*** 页面

首页 > 代码库 > Codeforces 459D Pashmak and Parmida's problem(树状数组)
Codeforces 459D Pashmak and Parmida's problem(树状数组)
题目链接:Codeforces 459D Pashmak and Parmida‘s problem
题目大意:给定一个序列,定义f(l,r,x)为l≤k≤r并且ak=x的k的个数,求1≤i<j≤n的情况下,f(1,i,ai)<f(j,n,aj)的个数。
解题思路:预处理出f(1,i,ai),f(j,n,aj)值,然后用树状数组维护个数。
#include <cstdio>
#include <cstring>
#include <algorithm>
using namespace std;
typedef long long ll;
const int maxn = 1e6+5;
struct state {
int val, pos;
}sta[maxn];
bool cmp (const state& a, const state& b) {
if (a.val != b.val)

******

根据Codeforces 459D题解页面的解题思路,预处理出f(1,i,ai)和f(j,n,aj)的值之后,用什么数据结构来维护个数?

*** 所给信息

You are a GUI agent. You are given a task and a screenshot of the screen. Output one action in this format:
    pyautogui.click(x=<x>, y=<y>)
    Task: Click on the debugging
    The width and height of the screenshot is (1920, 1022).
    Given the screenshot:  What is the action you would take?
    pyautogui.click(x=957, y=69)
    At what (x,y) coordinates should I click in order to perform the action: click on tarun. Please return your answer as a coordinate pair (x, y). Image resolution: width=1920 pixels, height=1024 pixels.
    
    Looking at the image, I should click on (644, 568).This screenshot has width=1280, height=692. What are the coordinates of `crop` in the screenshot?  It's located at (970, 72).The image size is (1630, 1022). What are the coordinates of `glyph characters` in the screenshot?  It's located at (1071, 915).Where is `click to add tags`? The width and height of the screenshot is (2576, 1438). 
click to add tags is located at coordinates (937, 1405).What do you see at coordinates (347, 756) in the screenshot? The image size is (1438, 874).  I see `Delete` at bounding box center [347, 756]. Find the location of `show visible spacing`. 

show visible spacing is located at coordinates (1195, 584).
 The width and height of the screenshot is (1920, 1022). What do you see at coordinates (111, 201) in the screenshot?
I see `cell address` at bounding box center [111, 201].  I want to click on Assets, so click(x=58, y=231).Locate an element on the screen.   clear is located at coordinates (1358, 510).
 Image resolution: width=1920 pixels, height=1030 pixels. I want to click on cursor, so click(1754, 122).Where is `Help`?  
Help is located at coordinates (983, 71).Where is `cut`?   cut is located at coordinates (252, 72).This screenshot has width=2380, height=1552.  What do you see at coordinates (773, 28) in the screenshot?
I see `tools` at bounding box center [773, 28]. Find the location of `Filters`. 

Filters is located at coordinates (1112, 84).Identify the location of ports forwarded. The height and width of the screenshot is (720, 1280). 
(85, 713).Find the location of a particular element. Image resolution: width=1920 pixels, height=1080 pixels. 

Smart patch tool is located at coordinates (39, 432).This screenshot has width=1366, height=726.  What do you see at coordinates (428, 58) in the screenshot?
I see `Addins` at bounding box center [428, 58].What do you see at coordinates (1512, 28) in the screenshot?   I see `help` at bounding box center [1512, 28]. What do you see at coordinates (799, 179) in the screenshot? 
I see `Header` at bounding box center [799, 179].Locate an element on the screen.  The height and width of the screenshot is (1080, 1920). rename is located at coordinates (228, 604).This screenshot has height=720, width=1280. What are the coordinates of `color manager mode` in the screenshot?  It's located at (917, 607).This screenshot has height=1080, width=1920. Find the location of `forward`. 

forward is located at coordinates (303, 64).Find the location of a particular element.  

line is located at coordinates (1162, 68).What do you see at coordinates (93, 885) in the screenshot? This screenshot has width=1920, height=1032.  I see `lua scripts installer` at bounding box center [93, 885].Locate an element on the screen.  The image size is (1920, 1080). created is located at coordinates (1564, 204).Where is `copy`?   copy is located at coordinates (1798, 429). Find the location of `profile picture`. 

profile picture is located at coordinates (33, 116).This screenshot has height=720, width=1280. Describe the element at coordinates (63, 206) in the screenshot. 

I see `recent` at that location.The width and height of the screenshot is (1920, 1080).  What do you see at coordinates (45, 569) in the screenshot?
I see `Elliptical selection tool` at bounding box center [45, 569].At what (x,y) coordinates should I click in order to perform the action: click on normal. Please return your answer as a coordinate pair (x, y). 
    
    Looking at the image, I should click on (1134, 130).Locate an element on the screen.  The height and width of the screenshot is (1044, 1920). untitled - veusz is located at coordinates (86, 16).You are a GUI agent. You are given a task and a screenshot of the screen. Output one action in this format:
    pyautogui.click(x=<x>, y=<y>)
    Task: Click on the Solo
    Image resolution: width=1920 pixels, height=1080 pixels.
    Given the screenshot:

******

练习解答: 用树状数组来维护个数。